Retype, exactly and with both ends included, the lines below from the one containing "Task: Close the Testing docs Google Drive tab" through the end; omit the pictures.

--

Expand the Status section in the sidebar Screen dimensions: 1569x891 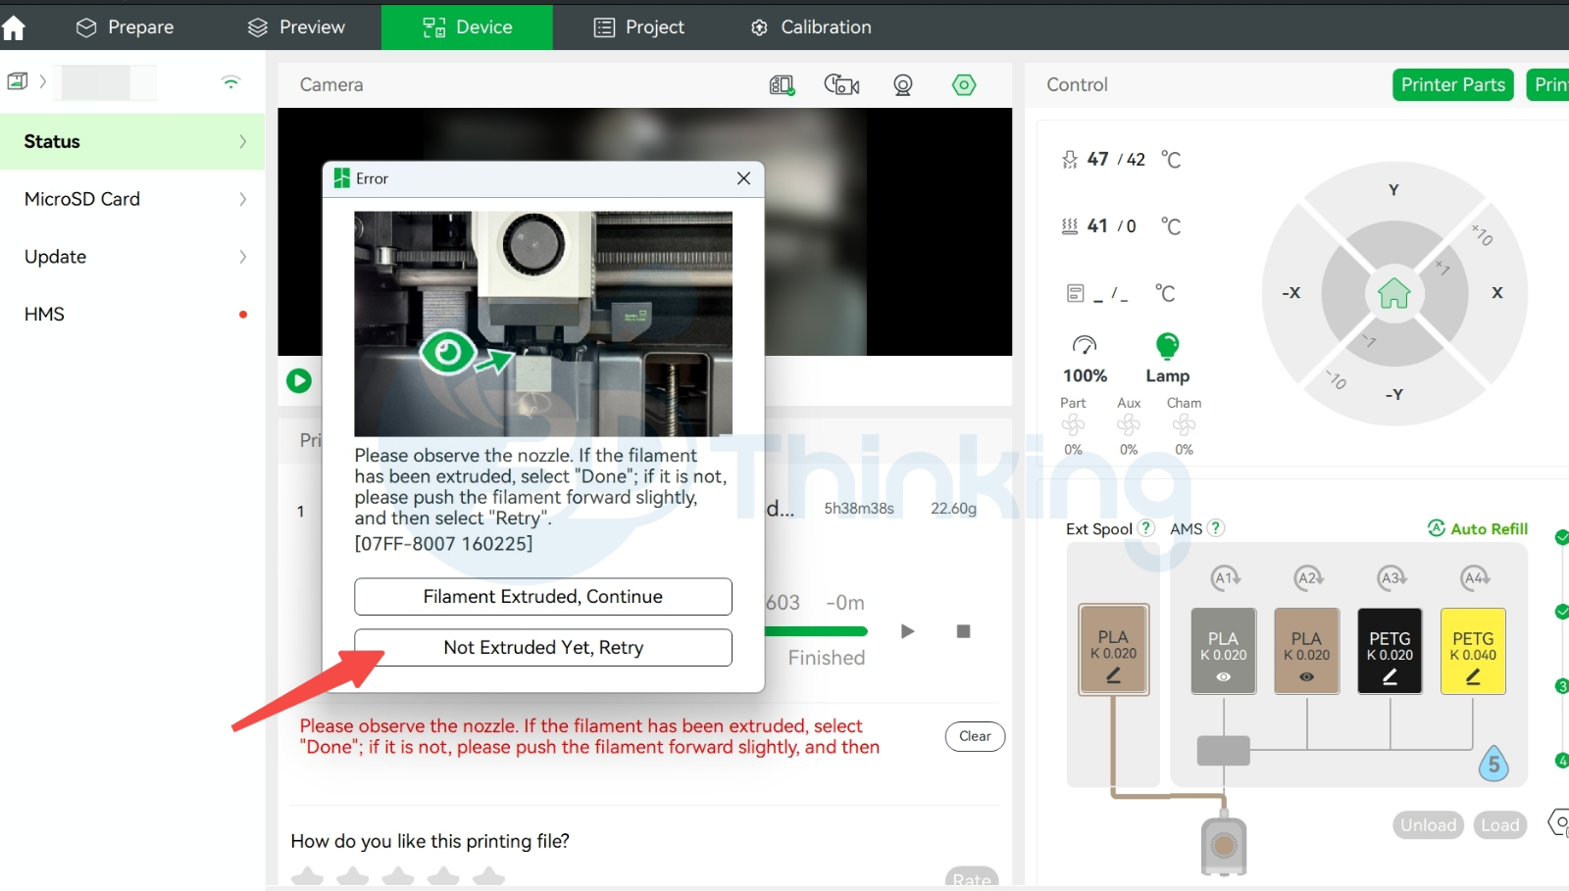(x=132, y=141)
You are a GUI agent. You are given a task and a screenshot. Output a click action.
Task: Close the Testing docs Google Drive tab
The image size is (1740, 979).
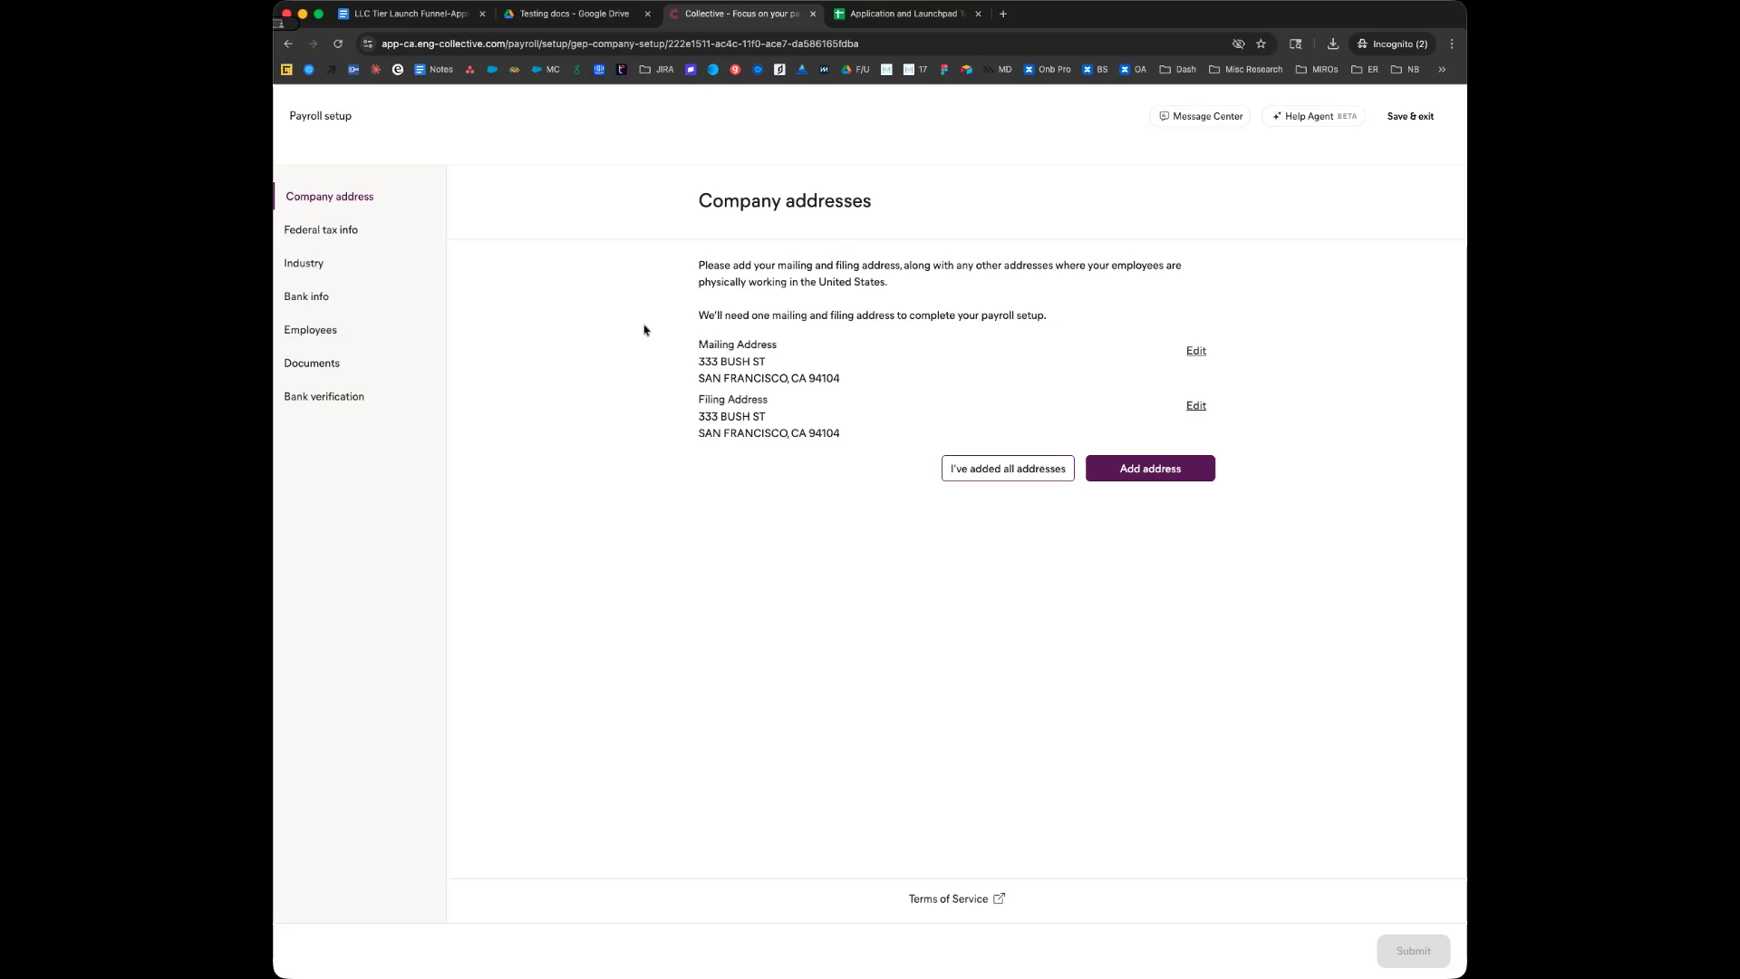coord(647,14)
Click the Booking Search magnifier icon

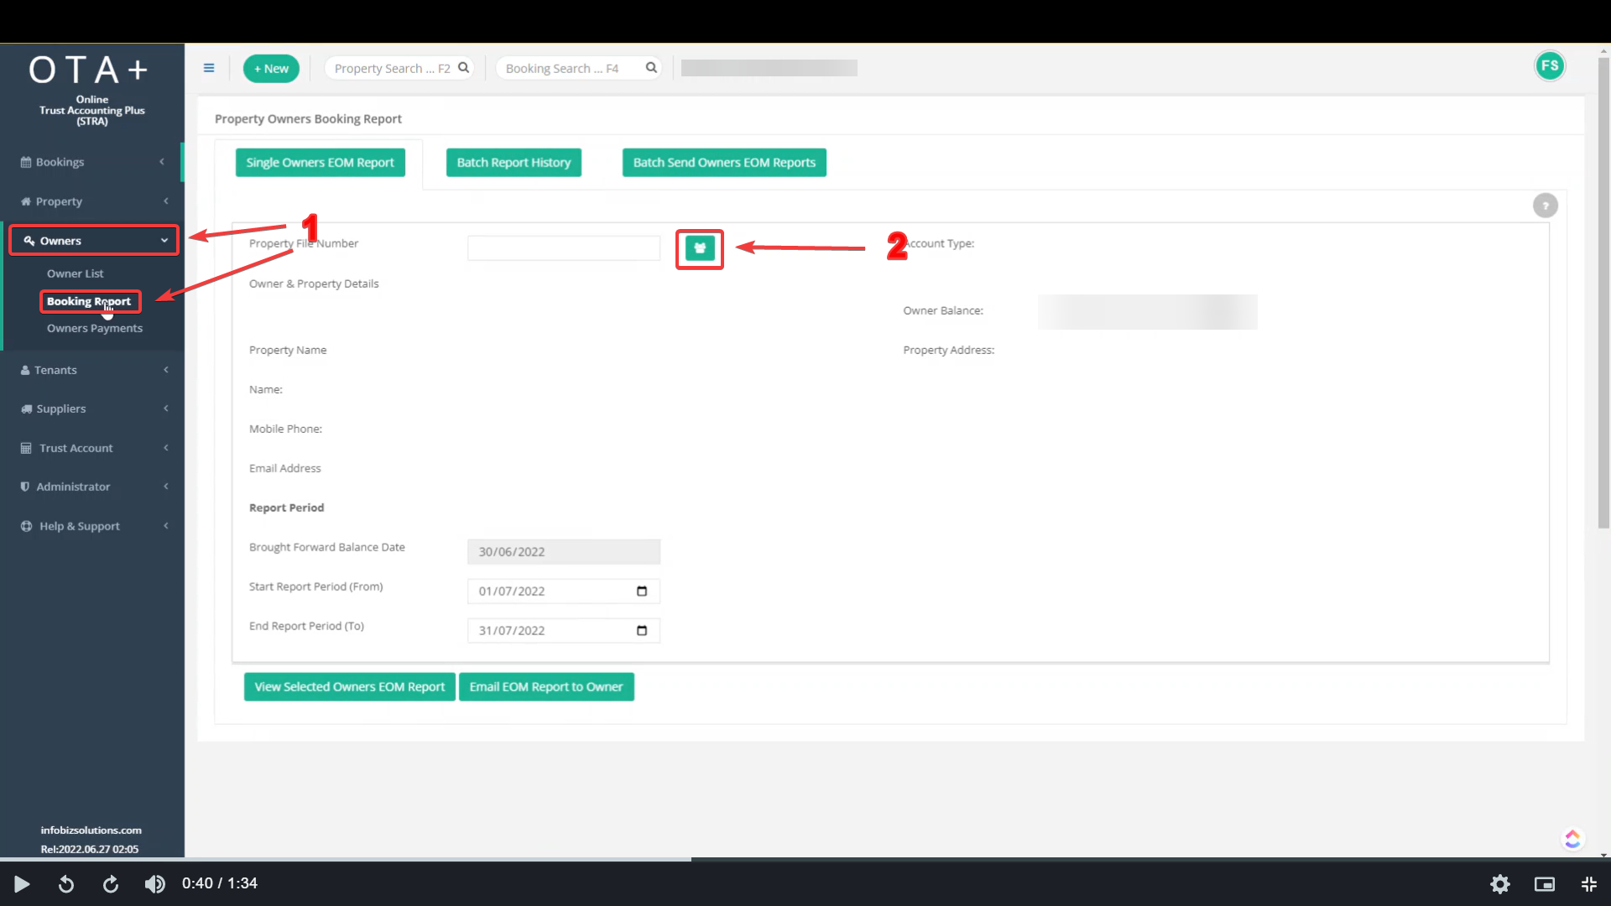[x=651, y=68]
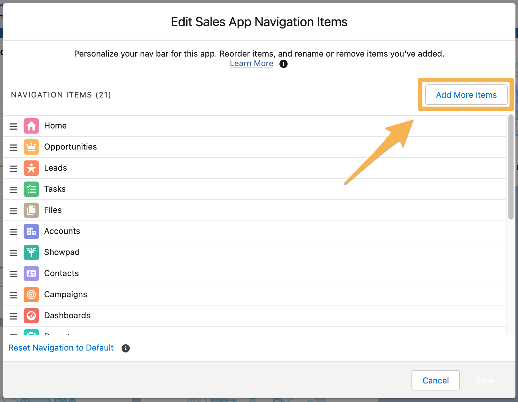Click the Showpad app icon
This screenshot has width=518, height=402.
(x=31, y=252)
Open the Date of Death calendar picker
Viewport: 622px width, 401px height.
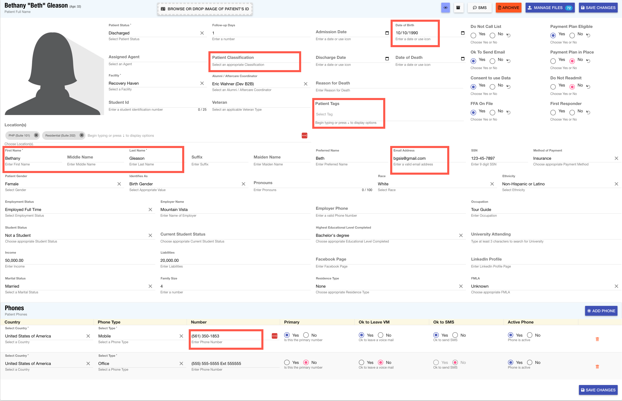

--

§ SOLUTION:
Task: Close the Testing docs Google Drive tab
The image size is (1740, 979).
coord(647,14)
Click the Booking Search magnifier icon

[x=651, y=68]
Click the Showpad app icon
This screenshot has width=518, height=402.
(x=31, y=252)
Open the Date of Death calendar picker
Viewport: 622px width, 401px height.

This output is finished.